Conference: ICML2026
arXiv: 2606.15682
Code: https://github.com/aiha-lab/ReQAT
Area: Model Compression / Quantization
Keywords: FP4 Quantization, Reasoning Models, QAT, KV cache, Low-entropy tokens

TL;DR

This paper discovers that FP4 quantization failures in large reasoning models (LRMs) are concentrated on "low-entropy tokens" (deterministic symbolic commitments like numbers and operators). It proposes ReQAT—a three-component toolkit (Trajectory-Aligned QAT + Selective Entropy Minimization + Quantization-Friendly Initialization for KV cache) specifically targeting these tokens. Under full W4A4KV4 quantization, ReQAT not only matches but even surpasses BF16 fine-tuning accuracy while achieving up to 3.9× throughput speedup.

Background & Motivation

Background: Large Reasoning Models (LRMs) rely on Chain-of-Thought (CoT) to solve math/logic problems. However, generating tens of thousands of tokens during inference requires repeated weight loading and causes KV cache to expand linearly, leading to extremely high deployment costs. The industry is shifting toward micro-scaling FP4 formats (MXFP4, NVFP4 using E2M1 layout). Blackwell B200's FP4 compute power is approximately 4× that of FP16 and natively supports W4A4KV4, where weights, activations, and KV cache are all compressed to 4-bit.

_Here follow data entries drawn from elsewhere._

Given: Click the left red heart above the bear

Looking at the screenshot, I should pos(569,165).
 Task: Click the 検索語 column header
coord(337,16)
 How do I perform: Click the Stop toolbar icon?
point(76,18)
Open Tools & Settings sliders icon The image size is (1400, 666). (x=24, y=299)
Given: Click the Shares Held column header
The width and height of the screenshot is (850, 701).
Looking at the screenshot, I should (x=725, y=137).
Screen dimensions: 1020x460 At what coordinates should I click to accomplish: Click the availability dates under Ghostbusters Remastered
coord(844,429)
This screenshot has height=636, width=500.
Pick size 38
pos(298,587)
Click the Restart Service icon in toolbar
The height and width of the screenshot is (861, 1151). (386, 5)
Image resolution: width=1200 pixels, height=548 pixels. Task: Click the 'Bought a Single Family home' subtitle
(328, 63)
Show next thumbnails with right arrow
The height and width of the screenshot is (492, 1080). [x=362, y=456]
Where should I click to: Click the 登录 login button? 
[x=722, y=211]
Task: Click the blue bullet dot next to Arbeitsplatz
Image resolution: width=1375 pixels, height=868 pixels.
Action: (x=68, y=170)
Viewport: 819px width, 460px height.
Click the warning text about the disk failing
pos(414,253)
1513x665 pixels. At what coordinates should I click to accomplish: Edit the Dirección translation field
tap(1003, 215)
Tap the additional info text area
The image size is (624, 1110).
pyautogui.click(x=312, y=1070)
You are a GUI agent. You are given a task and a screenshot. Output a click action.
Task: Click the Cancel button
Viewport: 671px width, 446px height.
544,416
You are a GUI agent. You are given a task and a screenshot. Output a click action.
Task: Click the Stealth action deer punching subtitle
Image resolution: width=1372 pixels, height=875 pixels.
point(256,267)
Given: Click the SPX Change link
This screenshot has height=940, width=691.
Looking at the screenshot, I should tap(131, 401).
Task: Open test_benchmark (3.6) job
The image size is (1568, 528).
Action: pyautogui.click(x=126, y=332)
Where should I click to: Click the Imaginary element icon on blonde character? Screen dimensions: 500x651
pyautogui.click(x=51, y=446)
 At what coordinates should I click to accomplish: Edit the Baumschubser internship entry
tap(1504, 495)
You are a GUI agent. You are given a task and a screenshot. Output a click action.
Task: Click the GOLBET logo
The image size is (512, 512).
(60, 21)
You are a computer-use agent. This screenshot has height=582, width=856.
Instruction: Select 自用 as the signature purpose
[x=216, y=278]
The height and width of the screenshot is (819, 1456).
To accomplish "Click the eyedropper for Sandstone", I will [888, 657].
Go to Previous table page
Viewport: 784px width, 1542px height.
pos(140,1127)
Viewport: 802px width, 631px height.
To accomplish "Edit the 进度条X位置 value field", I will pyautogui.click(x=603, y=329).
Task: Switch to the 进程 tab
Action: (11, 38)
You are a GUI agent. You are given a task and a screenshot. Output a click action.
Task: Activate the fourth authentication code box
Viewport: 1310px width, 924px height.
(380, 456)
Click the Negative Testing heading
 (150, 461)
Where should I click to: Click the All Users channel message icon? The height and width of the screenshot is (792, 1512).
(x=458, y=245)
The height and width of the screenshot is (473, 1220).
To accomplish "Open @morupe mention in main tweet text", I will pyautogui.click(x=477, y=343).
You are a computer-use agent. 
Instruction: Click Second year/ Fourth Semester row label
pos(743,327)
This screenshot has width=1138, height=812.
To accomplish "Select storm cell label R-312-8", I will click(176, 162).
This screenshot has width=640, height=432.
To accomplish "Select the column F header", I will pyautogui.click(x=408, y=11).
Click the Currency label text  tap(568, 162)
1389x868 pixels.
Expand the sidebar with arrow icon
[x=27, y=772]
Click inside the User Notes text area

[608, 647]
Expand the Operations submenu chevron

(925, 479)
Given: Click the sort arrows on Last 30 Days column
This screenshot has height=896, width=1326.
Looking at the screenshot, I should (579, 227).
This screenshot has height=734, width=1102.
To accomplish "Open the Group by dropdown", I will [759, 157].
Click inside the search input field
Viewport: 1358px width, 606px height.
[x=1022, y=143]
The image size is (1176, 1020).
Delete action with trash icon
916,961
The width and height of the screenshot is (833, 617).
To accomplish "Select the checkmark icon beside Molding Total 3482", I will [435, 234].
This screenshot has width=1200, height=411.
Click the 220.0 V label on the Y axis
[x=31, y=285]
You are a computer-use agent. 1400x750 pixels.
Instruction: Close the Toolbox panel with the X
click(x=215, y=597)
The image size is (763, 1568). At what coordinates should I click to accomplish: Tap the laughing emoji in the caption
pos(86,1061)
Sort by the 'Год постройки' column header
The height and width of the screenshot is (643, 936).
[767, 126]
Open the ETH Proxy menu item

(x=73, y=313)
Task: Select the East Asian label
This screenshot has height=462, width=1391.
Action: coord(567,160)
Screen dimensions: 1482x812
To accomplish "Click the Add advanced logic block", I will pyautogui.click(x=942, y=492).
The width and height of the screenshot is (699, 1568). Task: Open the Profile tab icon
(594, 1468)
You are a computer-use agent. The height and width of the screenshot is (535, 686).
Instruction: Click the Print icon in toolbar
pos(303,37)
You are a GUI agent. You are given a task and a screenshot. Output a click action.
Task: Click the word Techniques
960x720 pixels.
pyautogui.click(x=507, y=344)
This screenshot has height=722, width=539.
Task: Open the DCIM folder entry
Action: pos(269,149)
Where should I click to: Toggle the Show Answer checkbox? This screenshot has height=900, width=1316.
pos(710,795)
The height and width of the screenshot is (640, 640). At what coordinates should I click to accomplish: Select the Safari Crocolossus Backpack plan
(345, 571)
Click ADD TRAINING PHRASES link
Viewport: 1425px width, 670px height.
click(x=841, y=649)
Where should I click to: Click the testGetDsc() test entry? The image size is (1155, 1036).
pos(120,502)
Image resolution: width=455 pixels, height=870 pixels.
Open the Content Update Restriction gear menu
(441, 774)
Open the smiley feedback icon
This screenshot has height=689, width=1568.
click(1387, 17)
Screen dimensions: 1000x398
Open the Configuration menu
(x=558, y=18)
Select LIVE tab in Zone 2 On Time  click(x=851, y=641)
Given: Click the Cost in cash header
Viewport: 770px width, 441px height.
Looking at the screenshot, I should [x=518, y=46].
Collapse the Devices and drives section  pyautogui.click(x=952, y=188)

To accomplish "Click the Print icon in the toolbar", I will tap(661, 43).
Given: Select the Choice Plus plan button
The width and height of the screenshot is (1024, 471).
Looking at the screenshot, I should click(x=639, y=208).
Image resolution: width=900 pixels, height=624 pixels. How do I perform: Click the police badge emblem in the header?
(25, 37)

Limitations of Prior Work: Compressing LRMs to W4A4KV4 causes severe accuracy degradation. Standard PTQ performs poorly on distilled reasoning models. While QAT is considered a recovery method, it fails to close the gap with the BF16 baseline even with an increased fine-tuning token budget. Once the KV cache is quantized, channel-level outliers combined with the rotational structure of RoPE bring layer-by-layer distortion, which fixed smoothing/shifting strategies cannot adapt to due to fluctuating token statistics.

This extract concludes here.